Humanoid Robots Advance with 'Too Human' Interactions
A recent analysis highlights major advances in humanoid robotics in 2026, with robots from companies like Figure demonstrating increasingly fluid conversational skills and context-aware responses. The progress is largely attributed to the application of large foundation models, which enable robots to generalize from verbal commands and perform tasks without explicit programming.

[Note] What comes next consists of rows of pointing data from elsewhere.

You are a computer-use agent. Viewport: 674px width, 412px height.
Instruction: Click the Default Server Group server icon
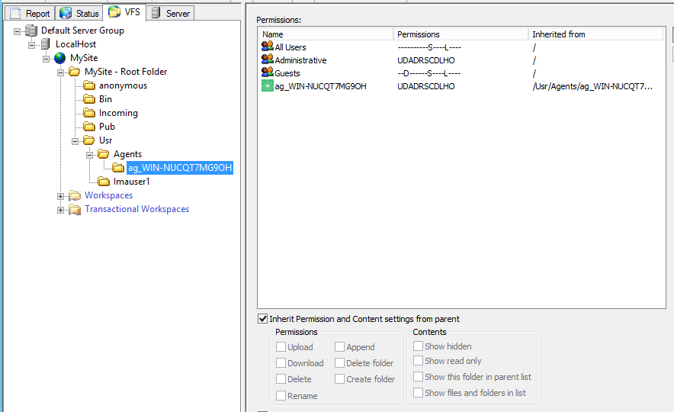coord(31,31)
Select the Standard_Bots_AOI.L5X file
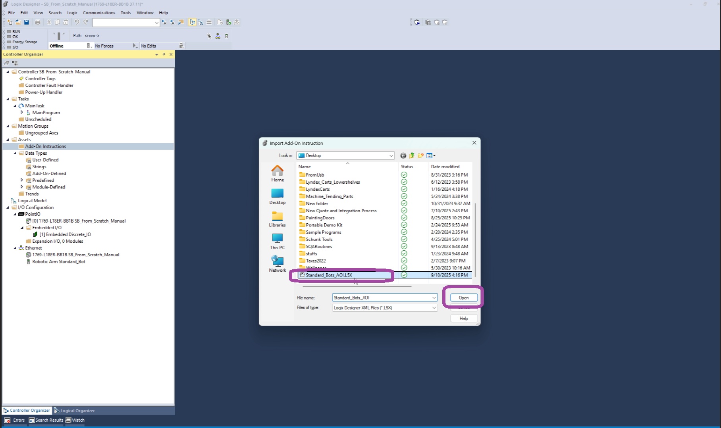Viewport: 721px width, 428px height. 329,275
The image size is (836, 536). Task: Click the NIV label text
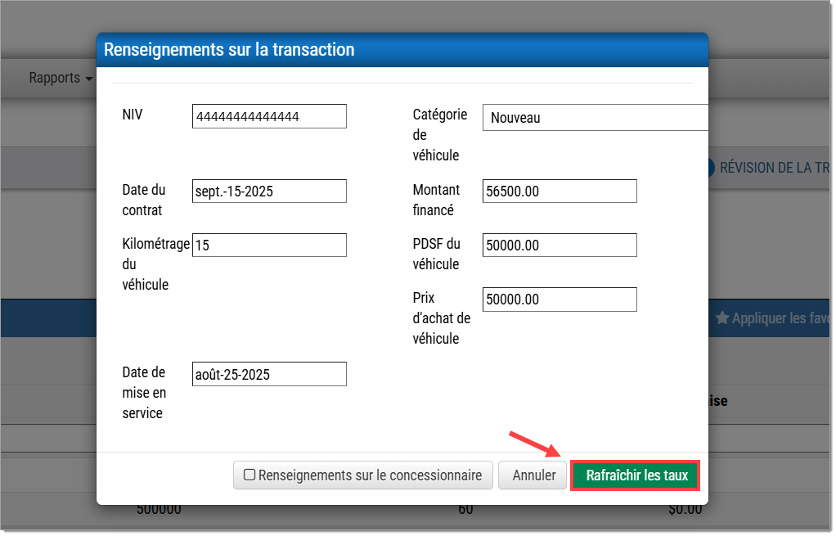pyautogui.click(x=133, y=115)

- Figure AI's valuation surged to $39 billion after a Series C funding round in September 2025 that raised over $1 billion from investors including NVIDIA, Intel, and Qualcomm. This followed a $675 million Series B in February 2024, which included funding from Jeff Bezos, Microsoft, and OpenAI. - The company established a partnership with OpenAI in February 2024 to develop specialized AI models for its robots, leveraging OpenAI's research to accelerate its commercial timeline. However, in early 2025, Figure ended the collaboration to focus on its own vertically integrated AI platform, named Helix. - Figure's initial humanoid model, Figure 01, stands 5'6" tall, weighs 60 kg, can carry a 20 kg payload, and has a battery runtime of five hours. Its successor, Figure 02, features more advanced hands with 16 degrees of freedom and is powered by the proprietary Helix AI system. - The integration of vision-language models (VLMs) allows these robots to perform high-level perception and planning. This enables them to understand spoken commands, visually recognize objects, and reason through multi-step tasks without task-specific programming. - In a key commercial deployment, Figure partnered with BMW in January 2024 to use its humanoid robots for automotive manufacturing tasks at a plant in South Carolina. - To meet growing demand, Figure AI launched BotQ in March 2025, a manufacturing facility designed to produce up to 12,000 humanoid robots annually. - The broader humanoid robot market is projected to reach between $4 billion and $5 billion in 2026, with global unit installations growing from near-zero in 2023 to an estimated 16,000 in 2025. - Key competitors in the rapidly expanding humanoid space include Tesla's Optimus, Boston Dynamics' electric Atlas, Agility Robotics, and a significant number of manufacturers based in China.